Sambil bercanda, mereka keluar dari barikade untuk memeriksa hasilnya. Di depan, batu besar itu sudah tak tampak jejaknya.

"Luar biasa, benar-benar hebat!" Yao Kuan terus menggelengkan kepala penuh kekaguman.

Semua orang sangat terkejut. Saat itu, Qi Xuan yang masih terperangah tiba-tiba teringat sesuatu, ia segera mendekati Wu Yanzhi dan berbisik, "Tuan Wu, cara ini jangan sampai bocor ke luar. Ini adalah kunci kenaikan pangkat Anda. Jika dijadikan senjata, kekuatannya pasti tak terkira!"

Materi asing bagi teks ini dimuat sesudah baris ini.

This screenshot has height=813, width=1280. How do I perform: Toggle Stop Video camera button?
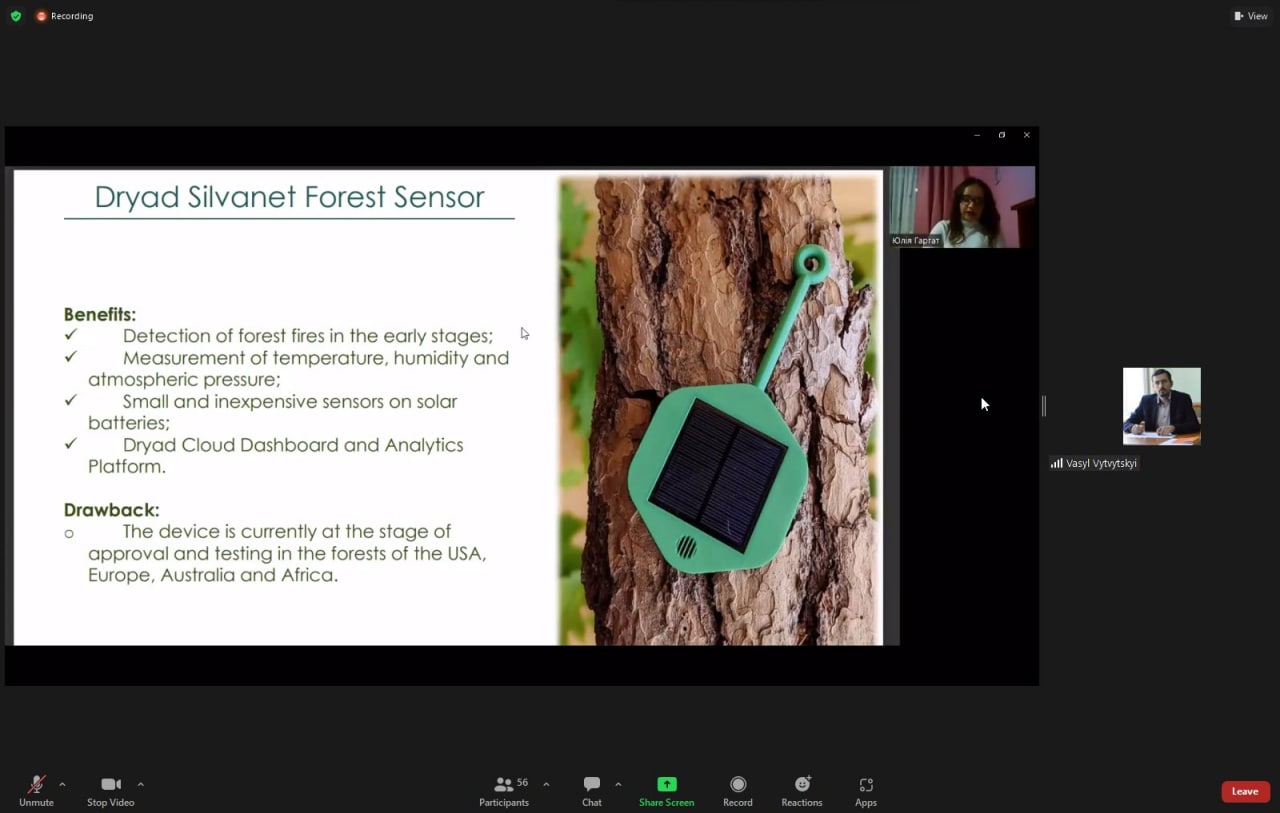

Qi Xuan memang lebih cepat menyadari daripada yang lain.

Wu Yanzhi mengangguk, "Tenang saja. Orang-orang ini aku pilih dari ratusan orang, dan sudah kuberitahu, asal mengikuti aku, kenaikan pangkat dan kekayaan bukan masalah, yang terpenting adalah menjaga rahasia.

Tentu, jujur saja, hanya benda ini saja tidak cukup berguna. Kuncinya adalah senapan dan meriam. Senapan itu..."

Wu Yanzhi memang berniat membina Qi Xuan secara khusus, maka ia pun menjelaskan kekuatan senapan dan meriam, membuat Qi Xuan tercengang luar biasa.

Akhirnya, Wu Yanzhi berkata pada Qi Xuan dan Jiang Shipeng, "Meskipun senapan itu sederhana, namun harus diproduksi massal, sangat merepotkan. Meriam memang lebih sederhana, tapi sangat berat.

Kita hanya punya beberapa bulan sebelum kembali ke Ibukota Dewa. Di sini, kita hanya bisa menyempurnakan formula dan teknik pembuatan mesiu serta melakukan produksi percobaan dalam jumlah kecil.

Selanjutnya, kita berusaha membuat beberapa prototipe senapan saja. Untuk produksi besar-besaran seperti yang kuinginkan, masih butuh waktu lama!"

Wu Yanzhi telah memiliki rencana pengembangan senjata api yang matang.